Nous pensons, comme la LECE l’a proposé à plusieurs reprises (exemple, proposition d’eurobills ou bons du Trésor à court et moyen termes), qu’une émission conjointe par les pays de la zone euro de titres de créance (euro-obligations Covid) pour un montant significatif est essentielle à la fois pour rassurer les marchés et soutenir les États membres frappés par cette crise exceptionnelle - à commencer par les plus touchés, mais sans s’y limiter. Si cette solution optimale ne pouvait pas être adoptée à court terme, d’autres options devraient être très rapidement mises en œuvre. Une première option serait un nouvel instrument du Mécanisme européen de stabilité, caractérisé par une conditionnalité très allégée (limitée à un suivi ex-post des fonds utilisés pour faire face à la crise pandémique), des taux ultra-bas et identiques pour tous les pays de la zone euro, même s’ils ne font pas appel à cette facilité, pour éviter toute stigmatisation à ceux qui devraient y avoir recours. Alternativement, ou de préférence en complément, un nouvel instrument permanent de l’UE pourrait être mis en place pour faire face à l’impact économique de chocs symétriques, tels que les crises sanitaires, avec la garantie du budget de l’UE, le cas échéant complété par des ressources nationales. Prendre ces décisions audacieuses aurait l’avantage supplémentaire d’accroître la confiance en l’euro, de renforcer son rôle international, avec des effets positifs sur le parachèvement de l’Union bancaire et de l’Union des marchés des capitaux.

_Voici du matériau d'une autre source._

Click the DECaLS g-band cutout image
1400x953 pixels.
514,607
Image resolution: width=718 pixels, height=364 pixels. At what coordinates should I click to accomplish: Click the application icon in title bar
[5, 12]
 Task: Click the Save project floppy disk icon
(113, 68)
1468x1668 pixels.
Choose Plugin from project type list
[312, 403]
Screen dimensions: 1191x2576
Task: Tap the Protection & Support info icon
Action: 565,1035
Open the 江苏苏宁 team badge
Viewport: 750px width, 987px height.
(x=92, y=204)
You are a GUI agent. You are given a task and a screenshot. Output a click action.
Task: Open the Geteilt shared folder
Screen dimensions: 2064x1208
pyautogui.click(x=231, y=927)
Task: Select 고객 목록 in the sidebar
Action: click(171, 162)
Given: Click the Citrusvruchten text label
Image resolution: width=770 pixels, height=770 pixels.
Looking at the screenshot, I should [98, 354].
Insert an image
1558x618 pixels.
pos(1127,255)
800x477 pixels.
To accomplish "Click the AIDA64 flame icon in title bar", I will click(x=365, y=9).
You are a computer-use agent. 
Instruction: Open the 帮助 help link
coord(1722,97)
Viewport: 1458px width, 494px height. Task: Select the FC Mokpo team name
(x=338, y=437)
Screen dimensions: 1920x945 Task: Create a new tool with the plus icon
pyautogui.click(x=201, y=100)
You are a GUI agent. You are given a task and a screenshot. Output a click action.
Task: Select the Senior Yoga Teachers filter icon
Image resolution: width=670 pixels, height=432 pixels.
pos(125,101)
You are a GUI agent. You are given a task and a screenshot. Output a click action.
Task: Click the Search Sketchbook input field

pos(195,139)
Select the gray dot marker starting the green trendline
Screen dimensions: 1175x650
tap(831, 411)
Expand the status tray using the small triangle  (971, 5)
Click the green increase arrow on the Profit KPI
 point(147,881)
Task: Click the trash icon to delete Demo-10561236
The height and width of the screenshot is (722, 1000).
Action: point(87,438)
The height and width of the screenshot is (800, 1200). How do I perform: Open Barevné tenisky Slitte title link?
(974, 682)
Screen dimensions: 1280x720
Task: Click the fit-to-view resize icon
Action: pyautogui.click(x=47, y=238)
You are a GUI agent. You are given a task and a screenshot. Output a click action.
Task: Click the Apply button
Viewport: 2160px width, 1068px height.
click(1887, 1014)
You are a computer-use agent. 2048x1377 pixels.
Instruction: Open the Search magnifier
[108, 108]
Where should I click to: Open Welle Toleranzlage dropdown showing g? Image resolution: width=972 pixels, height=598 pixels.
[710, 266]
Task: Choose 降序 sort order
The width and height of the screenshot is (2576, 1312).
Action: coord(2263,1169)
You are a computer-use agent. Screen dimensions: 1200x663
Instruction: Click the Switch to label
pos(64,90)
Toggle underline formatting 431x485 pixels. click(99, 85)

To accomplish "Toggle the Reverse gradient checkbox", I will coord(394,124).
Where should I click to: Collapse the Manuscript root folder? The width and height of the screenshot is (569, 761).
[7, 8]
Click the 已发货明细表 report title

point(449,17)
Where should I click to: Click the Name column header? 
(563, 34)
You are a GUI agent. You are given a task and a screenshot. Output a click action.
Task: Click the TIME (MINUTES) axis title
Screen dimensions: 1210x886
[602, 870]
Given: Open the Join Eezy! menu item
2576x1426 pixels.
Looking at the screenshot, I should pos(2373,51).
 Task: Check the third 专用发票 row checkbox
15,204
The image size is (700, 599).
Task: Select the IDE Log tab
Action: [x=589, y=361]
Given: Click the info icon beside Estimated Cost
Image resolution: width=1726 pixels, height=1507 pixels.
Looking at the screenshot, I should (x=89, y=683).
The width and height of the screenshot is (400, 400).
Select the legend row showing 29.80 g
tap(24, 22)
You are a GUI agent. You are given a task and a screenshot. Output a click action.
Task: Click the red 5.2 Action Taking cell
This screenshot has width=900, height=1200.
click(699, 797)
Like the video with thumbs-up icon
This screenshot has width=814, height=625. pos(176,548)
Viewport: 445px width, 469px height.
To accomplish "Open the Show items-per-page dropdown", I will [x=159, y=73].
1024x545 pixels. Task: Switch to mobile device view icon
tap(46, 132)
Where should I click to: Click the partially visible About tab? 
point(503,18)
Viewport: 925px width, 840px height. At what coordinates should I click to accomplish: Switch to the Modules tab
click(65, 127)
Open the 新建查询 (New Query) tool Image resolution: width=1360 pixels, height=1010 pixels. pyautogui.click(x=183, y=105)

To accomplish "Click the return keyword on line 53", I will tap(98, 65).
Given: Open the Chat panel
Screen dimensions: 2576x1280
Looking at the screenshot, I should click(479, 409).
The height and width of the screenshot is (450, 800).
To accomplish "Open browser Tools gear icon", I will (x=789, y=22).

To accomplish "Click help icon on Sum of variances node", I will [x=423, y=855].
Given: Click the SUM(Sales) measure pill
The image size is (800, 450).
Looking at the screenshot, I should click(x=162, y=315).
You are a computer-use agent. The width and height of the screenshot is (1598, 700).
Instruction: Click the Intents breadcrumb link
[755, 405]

Les décisions devront certes tenir compte des émotions politiques divergentes des États membres. Mais l’empathie, le respect mutuel, la modération, la créativité et le sens de l’État sont les ingrédients nécessaires pour faire comprendre, quel que soit le mécanisme de soutien mutuel, que l’Union européenne est un projet d’espoir, de solidarité et de responsabilité. Le moment est venu de sauver des vies et de sauver l’Union européenne.